• **Exercise prompt**
After locating the line with "The height and width of the screenshot is (394, 868)." in the data that follows, return it and every later line exactly, up to and including the line with "Given: Click the IKEA logo".
=== Material to process ===
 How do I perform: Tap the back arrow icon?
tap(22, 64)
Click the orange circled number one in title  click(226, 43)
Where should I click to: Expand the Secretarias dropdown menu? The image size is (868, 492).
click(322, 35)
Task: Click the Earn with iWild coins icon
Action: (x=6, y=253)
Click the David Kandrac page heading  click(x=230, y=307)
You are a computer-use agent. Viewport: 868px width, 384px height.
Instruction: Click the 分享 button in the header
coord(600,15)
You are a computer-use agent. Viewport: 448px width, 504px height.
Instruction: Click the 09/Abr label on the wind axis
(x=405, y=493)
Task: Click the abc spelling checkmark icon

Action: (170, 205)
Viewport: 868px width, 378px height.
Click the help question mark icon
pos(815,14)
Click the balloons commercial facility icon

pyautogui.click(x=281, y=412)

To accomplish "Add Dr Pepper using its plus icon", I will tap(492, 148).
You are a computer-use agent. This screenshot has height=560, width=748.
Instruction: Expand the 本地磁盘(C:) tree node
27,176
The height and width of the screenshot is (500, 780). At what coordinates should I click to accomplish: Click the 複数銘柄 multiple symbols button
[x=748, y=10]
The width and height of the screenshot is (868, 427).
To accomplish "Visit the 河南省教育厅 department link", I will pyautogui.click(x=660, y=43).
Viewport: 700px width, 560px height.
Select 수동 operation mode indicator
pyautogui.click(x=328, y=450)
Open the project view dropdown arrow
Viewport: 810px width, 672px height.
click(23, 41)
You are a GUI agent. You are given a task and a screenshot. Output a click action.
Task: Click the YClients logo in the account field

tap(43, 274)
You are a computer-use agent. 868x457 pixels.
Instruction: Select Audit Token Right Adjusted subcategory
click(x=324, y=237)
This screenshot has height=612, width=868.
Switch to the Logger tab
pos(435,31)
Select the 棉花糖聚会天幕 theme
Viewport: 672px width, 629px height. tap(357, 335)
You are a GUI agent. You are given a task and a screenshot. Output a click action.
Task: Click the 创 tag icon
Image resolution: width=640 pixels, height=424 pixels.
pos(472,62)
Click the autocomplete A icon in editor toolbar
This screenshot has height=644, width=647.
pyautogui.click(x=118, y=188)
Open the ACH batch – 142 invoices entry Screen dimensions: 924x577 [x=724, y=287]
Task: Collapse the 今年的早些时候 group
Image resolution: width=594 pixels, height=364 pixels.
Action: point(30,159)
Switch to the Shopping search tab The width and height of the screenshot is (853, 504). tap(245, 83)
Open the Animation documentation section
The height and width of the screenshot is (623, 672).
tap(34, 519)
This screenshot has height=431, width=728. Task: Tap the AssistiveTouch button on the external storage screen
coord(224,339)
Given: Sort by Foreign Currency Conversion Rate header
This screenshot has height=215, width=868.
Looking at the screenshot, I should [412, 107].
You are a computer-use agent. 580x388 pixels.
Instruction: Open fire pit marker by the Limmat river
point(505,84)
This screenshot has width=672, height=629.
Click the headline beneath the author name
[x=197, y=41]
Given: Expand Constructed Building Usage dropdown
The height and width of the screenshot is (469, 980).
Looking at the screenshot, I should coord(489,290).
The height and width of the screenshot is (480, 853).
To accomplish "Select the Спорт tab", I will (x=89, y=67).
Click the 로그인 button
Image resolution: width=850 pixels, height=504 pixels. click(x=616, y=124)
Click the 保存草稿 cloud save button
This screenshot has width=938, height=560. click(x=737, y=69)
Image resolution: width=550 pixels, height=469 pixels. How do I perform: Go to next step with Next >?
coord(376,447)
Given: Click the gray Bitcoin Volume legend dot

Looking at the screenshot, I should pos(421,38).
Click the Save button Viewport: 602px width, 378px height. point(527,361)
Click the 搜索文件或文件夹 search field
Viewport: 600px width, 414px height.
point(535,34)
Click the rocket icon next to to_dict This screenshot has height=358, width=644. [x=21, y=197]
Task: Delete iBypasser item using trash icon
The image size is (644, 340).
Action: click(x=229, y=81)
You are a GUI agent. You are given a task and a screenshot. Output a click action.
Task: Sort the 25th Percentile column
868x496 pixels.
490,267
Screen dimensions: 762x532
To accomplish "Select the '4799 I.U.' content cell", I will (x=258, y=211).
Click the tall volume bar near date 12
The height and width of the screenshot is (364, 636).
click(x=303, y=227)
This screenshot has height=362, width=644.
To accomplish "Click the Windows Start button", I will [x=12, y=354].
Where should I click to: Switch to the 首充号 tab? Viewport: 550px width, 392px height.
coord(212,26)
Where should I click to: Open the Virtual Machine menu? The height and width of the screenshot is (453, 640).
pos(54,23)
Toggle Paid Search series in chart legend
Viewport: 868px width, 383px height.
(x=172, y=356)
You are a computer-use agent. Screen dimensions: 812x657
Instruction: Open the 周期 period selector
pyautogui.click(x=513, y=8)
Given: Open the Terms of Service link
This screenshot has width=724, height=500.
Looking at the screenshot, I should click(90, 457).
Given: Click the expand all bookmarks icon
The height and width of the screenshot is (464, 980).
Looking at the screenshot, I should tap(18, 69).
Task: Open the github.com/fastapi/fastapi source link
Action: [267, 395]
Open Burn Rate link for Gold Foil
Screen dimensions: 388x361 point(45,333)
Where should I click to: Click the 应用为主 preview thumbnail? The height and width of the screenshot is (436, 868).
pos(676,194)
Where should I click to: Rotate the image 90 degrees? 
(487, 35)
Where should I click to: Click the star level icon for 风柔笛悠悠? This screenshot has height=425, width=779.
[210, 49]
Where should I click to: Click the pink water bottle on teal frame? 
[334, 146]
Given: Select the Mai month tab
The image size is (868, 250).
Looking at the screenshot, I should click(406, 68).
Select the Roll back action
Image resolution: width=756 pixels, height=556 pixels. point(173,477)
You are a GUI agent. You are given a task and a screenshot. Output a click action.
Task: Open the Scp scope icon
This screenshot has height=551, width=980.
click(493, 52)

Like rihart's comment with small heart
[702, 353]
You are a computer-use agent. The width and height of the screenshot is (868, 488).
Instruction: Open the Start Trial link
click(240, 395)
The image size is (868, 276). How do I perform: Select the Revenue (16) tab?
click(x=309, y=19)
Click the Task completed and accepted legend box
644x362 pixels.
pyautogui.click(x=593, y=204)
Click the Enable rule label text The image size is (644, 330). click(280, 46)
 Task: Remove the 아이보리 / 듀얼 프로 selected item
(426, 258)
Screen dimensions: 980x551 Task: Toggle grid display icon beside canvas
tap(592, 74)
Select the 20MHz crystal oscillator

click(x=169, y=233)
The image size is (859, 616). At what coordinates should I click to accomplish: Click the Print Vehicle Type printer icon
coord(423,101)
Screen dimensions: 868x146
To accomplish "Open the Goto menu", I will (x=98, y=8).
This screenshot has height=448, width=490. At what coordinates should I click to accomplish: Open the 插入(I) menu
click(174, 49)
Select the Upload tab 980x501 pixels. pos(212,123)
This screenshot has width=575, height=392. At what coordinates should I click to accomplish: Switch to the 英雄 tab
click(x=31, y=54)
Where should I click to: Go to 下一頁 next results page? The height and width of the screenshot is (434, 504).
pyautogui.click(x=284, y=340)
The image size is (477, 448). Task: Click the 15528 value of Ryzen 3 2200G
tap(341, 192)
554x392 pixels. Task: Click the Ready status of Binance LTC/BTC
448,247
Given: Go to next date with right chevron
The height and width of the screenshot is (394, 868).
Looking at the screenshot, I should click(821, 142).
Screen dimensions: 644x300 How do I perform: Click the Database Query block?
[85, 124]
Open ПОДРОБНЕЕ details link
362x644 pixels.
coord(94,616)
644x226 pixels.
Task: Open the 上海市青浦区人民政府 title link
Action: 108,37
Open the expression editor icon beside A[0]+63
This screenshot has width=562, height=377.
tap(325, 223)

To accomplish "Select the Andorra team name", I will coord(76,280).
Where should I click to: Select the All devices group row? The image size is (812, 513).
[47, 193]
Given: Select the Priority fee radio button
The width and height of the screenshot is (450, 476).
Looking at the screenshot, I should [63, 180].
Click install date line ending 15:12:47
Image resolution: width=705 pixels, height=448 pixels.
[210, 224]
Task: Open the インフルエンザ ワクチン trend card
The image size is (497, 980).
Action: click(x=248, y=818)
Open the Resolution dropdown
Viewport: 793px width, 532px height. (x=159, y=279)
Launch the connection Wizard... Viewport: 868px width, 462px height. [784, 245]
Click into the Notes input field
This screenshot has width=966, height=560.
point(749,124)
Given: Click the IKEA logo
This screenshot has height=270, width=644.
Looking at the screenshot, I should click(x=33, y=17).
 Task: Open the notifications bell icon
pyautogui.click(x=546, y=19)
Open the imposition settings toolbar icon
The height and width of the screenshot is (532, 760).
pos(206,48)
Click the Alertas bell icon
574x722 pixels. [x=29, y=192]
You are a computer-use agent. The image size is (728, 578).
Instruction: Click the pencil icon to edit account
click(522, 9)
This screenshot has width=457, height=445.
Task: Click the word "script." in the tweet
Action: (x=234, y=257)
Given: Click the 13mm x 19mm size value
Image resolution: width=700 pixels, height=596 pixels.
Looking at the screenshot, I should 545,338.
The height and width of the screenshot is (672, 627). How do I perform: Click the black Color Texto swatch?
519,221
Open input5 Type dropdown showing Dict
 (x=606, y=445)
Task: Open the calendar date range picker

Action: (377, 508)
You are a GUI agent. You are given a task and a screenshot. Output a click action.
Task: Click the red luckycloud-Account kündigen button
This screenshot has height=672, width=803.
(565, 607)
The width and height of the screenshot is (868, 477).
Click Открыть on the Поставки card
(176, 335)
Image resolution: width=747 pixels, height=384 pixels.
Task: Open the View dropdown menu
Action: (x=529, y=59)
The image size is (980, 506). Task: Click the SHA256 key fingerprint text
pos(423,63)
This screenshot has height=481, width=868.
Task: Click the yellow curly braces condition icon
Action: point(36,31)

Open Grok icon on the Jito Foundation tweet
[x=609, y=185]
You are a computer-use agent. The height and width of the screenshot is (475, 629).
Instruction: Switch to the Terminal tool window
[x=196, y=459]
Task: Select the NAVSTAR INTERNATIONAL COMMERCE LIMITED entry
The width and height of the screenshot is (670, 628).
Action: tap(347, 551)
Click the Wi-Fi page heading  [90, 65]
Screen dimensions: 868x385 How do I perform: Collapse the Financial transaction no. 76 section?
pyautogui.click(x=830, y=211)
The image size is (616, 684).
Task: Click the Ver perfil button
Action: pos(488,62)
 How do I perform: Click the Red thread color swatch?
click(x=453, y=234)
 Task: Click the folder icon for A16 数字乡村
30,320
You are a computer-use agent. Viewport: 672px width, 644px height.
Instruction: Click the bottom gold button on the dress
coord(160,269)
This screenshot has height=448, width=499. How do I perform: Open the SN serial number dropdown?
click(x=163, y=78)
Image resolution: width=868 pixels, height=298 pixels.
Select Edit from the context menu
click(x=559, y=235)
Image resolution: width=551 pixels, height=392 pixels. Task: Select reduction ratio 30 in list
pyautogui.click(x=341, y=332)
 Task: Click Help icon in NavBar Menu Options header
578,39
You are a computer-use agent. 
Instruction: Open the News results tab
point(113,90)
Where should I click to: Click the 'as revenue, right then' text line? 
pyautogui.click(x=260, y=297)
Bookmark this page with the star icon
===
• **Your solution**
The height and width of the screenshot is (394, 868).
Looking at the screenshot, I should click(821, 142).
Screen dimensions: 644x300 How do I perform: Click the Database Query block?
[85, 124]
Open ПОДРОБНЕЕ details link
362x644 pixels.
coord(94,616)
644x226 pixels.
Task: Open the 上海市青浦区人民政府 title link
Action: 108,37
Open the expression editor icon beside A[0]+63
This screenshot has width=562, height=377.
tap(325, 223)

To accomplish "Select the Andorra team name", I will coord(76,280).
Where should I click to: Select the All devices group row? The image size is (812, 513).
[47, 193]
Given: Select the Priority fee radio button
The width and height of the screenshot is (450, 476).
Looking at the screenshot, I should [63, 180].
Click install date line ending 15:12:47
Image resolution: width=705 pixels, height=448 pixels.
[210, 224]
Task: Open the インフルエンザ ワクチン trend card
The image size is (497, 980).
Action: click(x=248, y=818)
Open the Resolution dropdown
Viewport: 793px width, 532px height. (x=159, y=279)
Launch the connection Wizard... Viewport: 868px width, 462px height. [784, 245]
Click into the Notes input field
This screenshot has width=966, height=560.
point(749,124)
Given: Click the IKEA logo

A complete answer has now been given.